Preparation of Membrane Fractions (Envelope, Thylakoids, Grana, and Stroma Lamellae) from Arabidopsis Chloroplasts for Quantitative Proteomic Investigations and Other Studies.

Chloroplasts are semiautonomous organelles found in plants and protists. They are surrounded by a double membrane system, or envelope. These envelope membranes contain machineries to import nuclear-encoded proteins, and transporters for ions or metabolites, but are also essential for a range of plastid-specific metabolisms. The inner membrane surrounds a stroma, which is the site of the carbon chemistry of photosynthesis. Chloroplasts also contain an internal membrane system, or thylakoids, where the light phase of photosynthesis occurs. The thylakoid membranes themselves have a bipartite structure, consisting of grana stacks interconnected by stroma lamellae. These thylakoid membranes however form a continuous network that encloses a single lumenal space.
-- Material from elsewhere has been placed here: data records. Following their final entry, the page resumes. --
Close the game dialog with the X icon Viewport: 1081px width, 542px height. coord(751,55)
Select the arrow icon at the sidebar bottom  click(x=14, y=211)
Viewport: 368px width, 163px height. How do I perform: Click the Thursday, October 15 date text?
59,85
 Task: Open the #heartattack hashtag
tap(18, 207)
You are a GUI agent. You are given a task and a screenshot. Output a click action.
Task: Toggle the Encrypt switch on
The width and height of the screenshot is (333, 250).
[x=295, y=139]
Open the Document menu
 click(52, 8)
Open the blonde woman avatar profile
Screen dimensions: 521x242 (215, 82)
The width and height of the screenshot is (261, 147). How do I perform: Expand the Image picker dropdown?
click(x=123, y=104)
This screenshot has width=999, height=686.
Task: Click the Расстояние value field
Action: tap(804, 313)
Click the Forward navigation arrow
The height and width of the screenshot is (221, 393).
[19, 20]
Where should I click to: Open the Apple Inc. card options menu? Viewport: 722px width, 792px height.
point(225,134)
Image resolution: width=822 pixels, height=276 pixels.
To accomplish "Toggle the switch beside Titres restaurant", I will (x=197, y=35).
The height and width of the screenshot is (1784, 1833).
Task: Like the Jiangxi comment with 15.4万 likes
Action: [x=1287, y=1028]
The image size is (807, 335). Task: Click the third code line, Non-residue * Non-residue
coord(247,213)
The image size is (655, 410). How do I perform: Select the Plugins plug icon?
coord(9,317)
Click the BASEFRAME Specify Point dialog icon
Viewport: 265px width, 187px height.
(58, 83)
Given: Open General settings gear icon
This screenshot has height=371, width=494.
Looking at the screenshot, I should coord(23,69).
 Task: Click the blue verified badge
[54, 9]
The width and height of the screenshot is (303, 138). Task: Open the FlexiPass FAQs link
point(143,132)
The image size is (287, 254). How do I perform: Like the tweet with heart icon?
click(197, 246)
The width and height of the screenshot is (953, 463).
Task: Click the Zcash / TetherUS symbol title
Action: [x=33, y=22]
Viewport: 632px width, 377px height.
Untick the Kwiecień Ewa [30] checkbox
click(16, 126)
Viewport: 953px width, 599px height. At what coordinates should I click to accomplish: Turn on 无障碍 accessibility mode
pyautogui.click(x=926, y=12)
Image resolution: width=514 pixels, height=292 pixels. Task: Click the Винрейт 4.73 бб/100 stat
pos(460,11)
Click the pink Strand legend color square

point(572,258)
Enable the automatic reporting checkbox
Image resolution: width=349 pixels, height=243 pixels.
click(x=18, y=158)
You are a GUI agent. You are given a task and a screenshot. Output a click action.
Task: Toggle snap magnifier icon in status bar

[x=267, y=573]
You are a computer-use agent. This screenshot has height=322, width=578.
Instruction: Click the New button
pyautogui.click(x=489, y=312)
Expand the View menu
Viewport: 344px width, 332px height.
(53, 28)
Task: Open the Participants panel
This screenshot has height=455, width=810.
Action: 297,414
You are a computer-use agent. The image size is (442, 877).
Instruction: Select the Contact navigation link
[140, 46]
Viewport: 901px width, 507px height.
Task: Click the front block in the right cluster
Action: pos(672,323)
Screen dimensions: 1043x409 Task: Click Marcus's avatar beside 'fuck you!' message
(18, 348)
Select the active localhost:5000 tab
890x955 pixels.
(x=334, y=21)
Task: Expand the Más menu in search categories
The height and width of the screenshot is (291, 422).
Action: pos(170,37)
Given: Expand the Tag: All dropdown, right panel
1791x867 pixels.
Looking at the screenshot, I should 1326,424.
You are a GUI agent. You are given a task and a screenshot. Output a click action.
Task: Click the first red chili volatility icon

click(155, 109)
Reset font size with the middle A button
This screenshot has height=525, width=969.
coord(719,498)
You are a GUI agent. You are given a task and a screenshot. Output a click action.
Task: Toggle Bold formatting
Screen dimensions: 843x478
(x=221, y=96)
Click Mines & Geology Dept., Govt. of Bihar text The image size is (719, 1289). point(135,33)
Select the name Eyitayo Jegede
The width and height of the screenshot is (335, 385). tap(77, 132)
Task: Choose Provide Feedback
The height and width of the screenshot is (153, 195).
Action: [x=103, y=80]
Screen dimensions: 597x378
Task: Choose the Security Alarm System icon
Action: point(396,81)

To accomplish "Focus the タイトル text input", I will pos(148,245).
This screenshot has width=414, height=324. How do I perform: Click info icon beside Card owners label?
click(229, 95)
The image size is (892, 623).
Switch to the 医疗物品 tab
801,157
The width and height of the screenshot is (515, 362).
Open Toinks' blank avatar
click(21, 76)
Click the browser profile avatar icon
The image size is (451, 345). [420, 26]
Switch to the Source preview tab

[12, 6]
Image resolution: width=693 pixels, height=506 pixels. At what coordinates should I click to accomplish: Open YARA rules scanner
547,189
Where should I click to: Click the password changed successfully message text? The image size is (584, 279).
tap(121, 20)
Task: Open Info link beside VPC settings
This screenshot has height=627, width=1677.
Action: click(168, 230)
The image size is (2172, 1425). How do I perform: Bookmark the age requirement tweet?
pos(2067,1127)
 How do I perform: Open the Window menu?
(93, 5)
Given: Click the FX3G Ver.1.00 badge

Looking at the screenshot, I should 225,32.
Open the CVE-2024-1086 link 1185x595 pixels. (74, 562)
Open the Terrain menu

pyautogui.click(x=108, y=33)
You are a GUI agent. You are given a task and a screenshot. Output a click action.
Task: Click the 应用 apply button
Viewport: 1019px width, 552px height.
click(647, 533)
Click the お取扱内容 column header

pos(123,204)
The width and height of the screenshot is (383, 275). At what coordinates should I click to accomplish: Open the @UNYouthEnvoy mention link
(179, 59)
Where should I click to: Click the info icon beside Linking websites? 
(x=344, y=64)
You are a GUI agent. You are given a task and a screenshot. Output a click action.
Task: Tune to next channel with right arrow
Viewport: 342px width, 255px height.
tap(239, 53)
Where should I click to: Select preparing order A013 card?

Chloroplast-encoded or targeted proteins are thus addressed to various sub-compartments that turn out to be flexible systems and whose main functions can be modulated by alterations in the relative levels of their components. This article describes procedures developed to recover highly purified chloroplast membrane fractions (i.e., envelope, crude thylakoid membranes, as well as the two main thylakoid subdomains, grana and stroma lamellae), starting from Percoll-purified Arabidopsis chloroplasts. Immunological markers are also listed that can be used to assess the purity of these fractions and reveal specific contaminations by other plastid membrane compartments. The methods described here are compatible with chloroplast proteome dynamic studies relying on targeted quantitative proteomic investigations.